DATASET RECORDS =>
----------------

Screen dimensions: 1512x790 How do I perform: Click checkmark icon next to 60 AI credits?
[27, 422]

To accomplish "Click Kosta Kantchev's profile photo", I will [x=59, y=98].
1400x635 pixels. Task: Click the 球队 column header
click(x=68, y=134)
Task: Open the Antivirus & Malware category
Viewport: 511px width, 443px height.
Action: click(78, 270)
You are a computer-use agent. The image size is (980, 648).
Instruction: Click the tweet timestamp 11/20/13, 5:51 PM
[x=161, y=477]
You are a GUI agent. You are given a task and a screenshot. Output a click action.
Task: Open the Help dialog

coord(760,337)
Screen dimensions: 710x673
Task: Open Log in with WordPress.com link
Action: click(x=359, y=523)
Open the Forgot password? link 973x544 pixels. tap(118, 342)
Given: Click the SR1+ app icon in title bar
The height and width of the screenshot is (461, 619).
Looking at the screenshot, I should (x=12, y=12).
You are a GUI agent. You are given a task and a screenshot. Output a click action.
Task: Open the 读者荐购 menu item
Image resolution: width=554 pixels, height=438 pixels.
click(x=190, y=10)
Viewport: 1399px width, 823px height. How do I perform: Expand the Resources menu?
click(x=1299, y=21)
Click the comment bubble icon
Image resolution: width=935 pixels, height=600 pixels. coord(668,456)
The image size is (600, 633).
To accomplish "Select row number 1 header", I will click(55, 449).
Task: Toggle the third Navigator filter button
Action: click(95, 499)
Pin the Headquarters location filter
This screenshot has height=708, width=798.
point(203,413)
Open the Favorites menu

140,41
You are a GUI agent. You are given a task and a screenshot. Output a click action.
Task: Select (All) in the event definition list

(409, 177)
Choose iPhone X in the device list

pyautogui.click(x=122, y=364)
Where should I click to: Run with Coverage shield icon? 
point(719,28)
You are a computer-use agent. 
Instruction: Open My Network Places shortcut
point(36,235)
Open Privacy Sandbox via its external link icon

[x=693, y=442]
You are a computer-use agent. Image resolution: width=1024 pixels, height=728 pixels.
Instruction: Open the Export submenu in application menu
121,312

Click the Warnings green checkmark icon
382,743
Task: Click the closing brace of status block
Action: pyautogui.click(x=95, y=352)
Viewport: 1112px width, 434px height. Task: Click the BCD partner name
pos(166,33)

----------------

REQUIREMENT => Lines to set down from above: the line with "Instruction: Click the", the line with "Task: Open the 读者荐购 menu item", and every line between, each exactly as written.

SOLVED EXERCISE =>
Instruction: Click the tweet timestamp 11/20/13, 5:51 PM
[x=161, y=477]
You are a GUI agent. You are given a task and a screenshot. Output a click action.
Task: Open the Help dialog

coord(760,337)
Screen dimensions: 710x673
Task: Open Log in with WordPress.com link
Action: click(x=359, y=523)
Open the Forgot password? link 973x544 pixels. tap(118, 342)
Given: Click the SR1+ app icon in title bar
The height and width of the screenshot is (461, 619).
Looking at the screenshot, I should (x=12, y=12).
You are a GUI agent. You are given a task and a screenshot. Output a click action.
Task: Open the 读者荐购 menu item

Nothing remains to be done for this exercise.